Perhaps an even greater example of the power of faith-filled prayer is a little known story within a larger event that occurred seventy-one years ago today. On this day in 1945, the first atomic bomb was dropped on Hiroshima, Japan. Eight blocks from where the bomb went off was the Church of Our Lady’s Assumption. Next door was the rectory where eight Jesuit missionaries resided. One of them was Fr. Pedro Arrupe who later served as the General of the Jesuits from 1965 to 1983. Another was Fr. Hubert Schiffer who had just finished celebrating Mass and was sitting down to breakfast when the blast occurred. He wrote: “Suddenly, a terrific explosion filled the air with one bursting thunder stroke. An invisible force lifted me from the chair, hurled me through the air, shook me, battered me, whirled me ‘round and round’ like a leaf in a gust of autumn wind.”
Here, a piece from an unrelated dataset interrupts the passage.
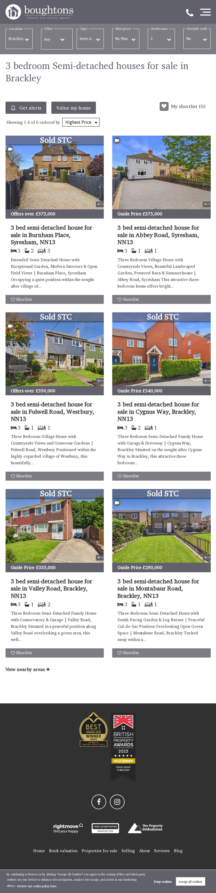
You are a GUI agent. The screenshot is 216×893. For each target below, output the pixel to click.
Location (16, 29)
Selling (128, 850)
All around there was devastation, but, while damaged, the church and rectory stood and became a makeshift hospital for those who survived the blast. Dr. Stephen Rinehart who worked for the U.S. Department of Defense testified:
No way any human
could have survived nor should anything have been standing at 1 kilometer. I think there were a few badly burned
survivors at ten to fifteen kilometers (all—except the Jesuits—died within
fifteen years of some form of cancer). There are no physical laws to explain
why the Jesuits were untouched in the Hiroshima air blast. There is no other
actual or test data where a structure such as this was not totally destroyed at
this standoff distance by an atomic weapon. All who were at this range from the
epicenter should have received enough radiation to be dead within at most a
matter of minutes if nothing else happened to them. There is no known way to design a uranium-235
atomic bomb, which could leave such a
large discrete area intact while destroying everything around it immediately
outside the fireball (by shaping the plasma). From a scientific viewpoint, what
happened to those Jesuits at Hiroshima still defies all human logic from the
laws of physics as understood today (or at any time in the future). It must be
concluded that some other (external) force was present whose power and/or
capability to transform energy and matter as it relates to humans is beyond
current comprehension.
Fr. Schiffer, who died in 1982, said: “We believe that we survived because we were living the Message of Fatima. We lived and prayed the Rosary daily in that home.”
The ways of God are mysterious. The Rosary is not magic. Somehow God wanted to give a sign of the power of faith-filled prayer and the special protection of Mother Mary, Our Lady of Fatima.
The question is: do I take faith and prayer seriously? Events in our lives, in our nation, and in our world test our faith. It’s easy to get discouraged and give up. But if prayer can move bullets, bring down the Berlin Wall, and protect eight Jesuits from the atomic bomb, shouldn’t I trust in its power to continue to work wonders?